Dix ans après le dernier procès de ce type en France, la décision de rendre hommage à Pétain suscite un émoi intense. Parmi les parties civiles, on retrouve des organisations respectées telles que l'Observatoire juif de France, la Ligue des droits de l'homme et la Licra, qui allèguent que les paroles de Boncompain peuvent contribuer à banalisé la mémoire des crimes de la Seconde Guerre mondiale.
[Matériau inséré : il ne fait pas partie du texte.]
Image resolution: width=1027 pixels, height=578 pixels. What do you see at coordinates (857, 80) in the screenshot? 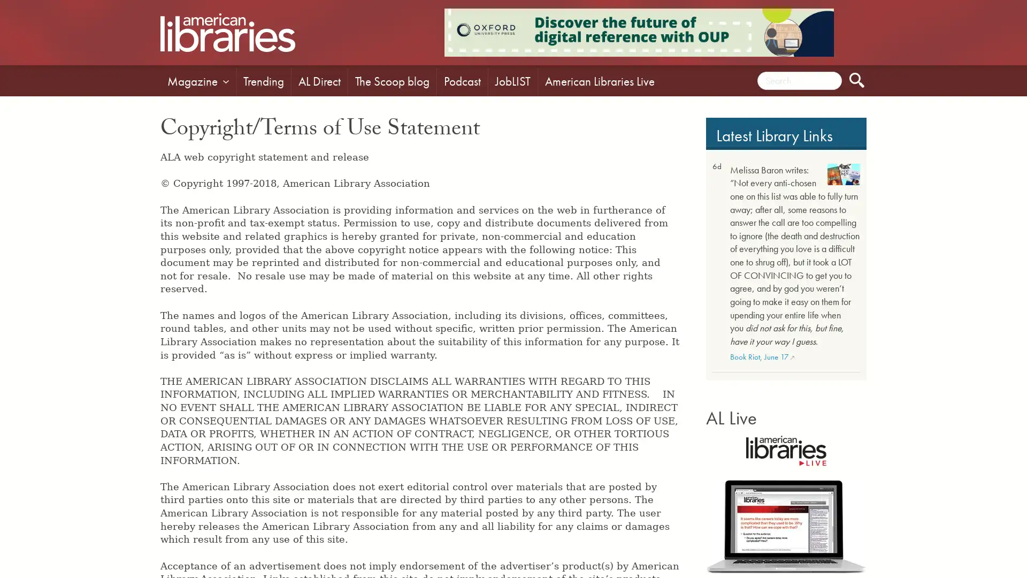
I see `Search` at bounding box center [857, 80].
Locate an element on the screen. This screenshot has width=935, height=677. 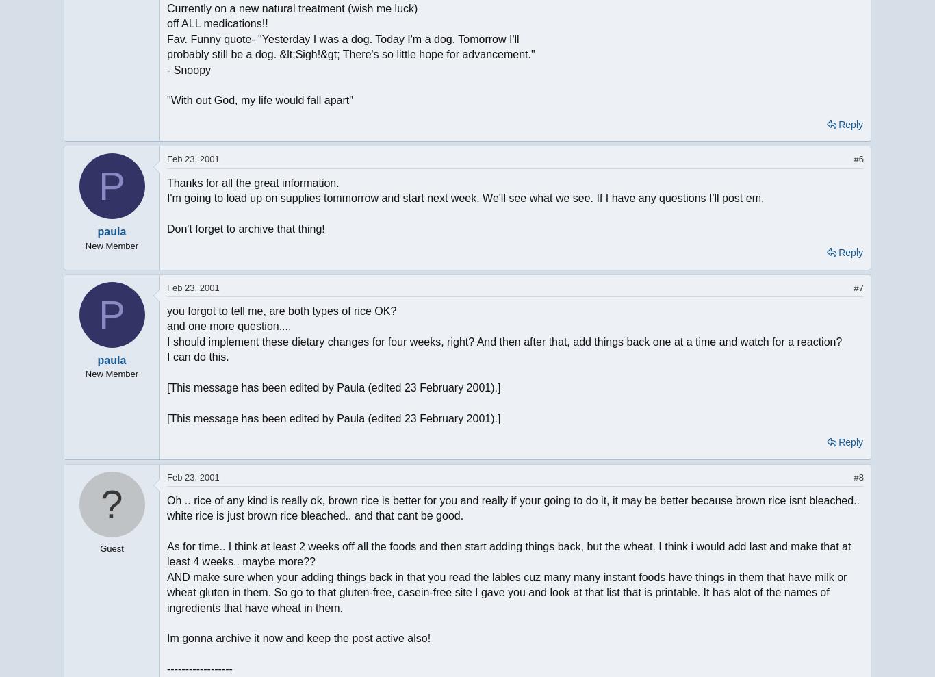
'I'm going to load up on supplies tommorrow and start next week. We'll see what we see. If I have any questions I'll post em.' is located at coordinates (166, 197).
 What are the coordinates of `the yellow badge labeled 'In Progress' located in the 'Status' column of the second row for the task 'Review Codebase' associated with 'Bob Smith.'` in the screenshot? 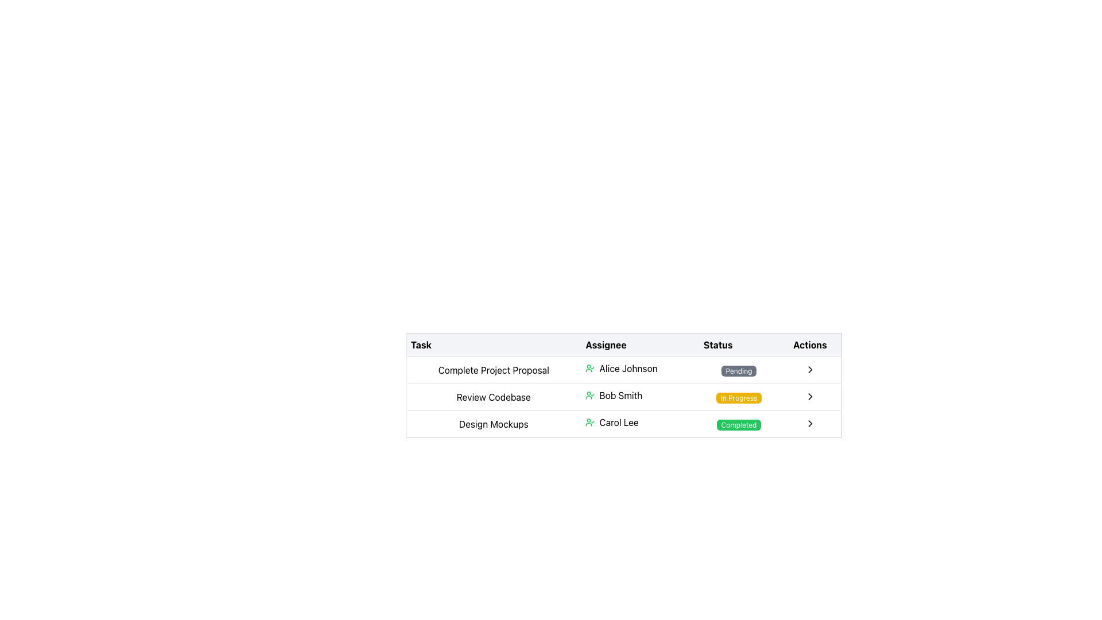 It's located at (739, 396).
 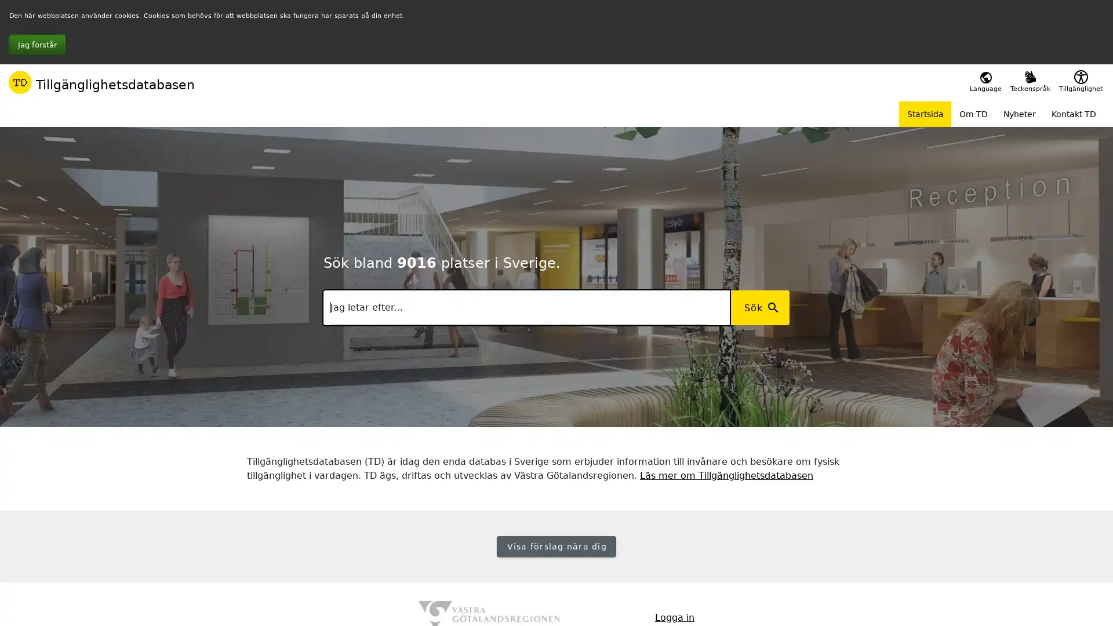 What do you see at coordinates (555, 546) in the screenshot?
I see `Visa forslag nara dig` at bounding box center [555, 546].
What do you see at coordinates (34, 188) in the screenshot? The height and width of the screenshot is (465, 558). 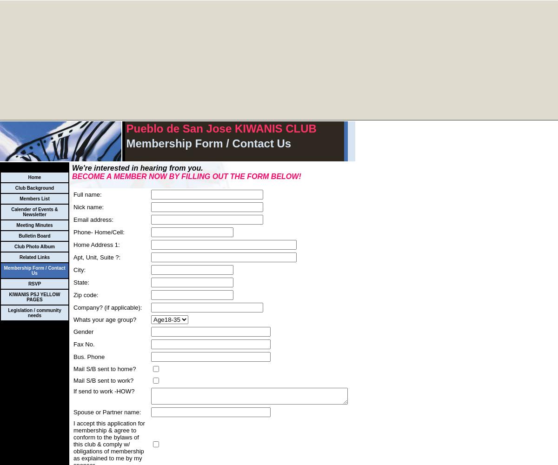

L'accusation et la défense
A son arrivée au tribunal, Jacques Boncompain, 84 ans, a silencieusement fait face aux médias, vêtu d'un chandail bleu marine. Experts et historiens évoquent une offensive retentissante contre le négationnisme, à l'heure où certains tentent de réinterpréter l'histoire. Boncompain, pour sa part, qualifie le procès de "traquenard" orchestré par le maire de Verdun, Samuel Hazard, et se défend d'avoir glorifié Pétain en insistant sur le caractère pacifique de sa démarche. "Le sens de la messe était d’appeler à la réconciliation nationale", a-t-il affirmé.
Des propos contestés
Les déclarations de Boncompain, attribuant à Pétain un rôle de "premier résistant" et sa supposée protection de juifs français, sont contestées par des historiens. Selon Le Monde, ces thèses sont largement discréditées. Pétain, surnommé "vainqueur" de la bataille de Verdun en 1916, fut le chef du régime de Vichy, tristement connu pour sa collaboration avec l'Allemagne nazie. Suite à la guerre, il fut frappé d'indignité nationale et condamné à mort, peine finalement commuée.
Les propos que l'on qualifierait aujourd'hui de révisionnistes, bien que contestés, demeurent des enjeux juridiques en France. En effet, la loi prévoit des peines pouvant aller jusqu'à un an d'emprisonnement et 45 000 euros d'amende pour ce genre de délit. L'enjeu de ce procès ne se limite donc pas à une simple affaire juridique ; il interroge également les fondements de la mémoire collective en France.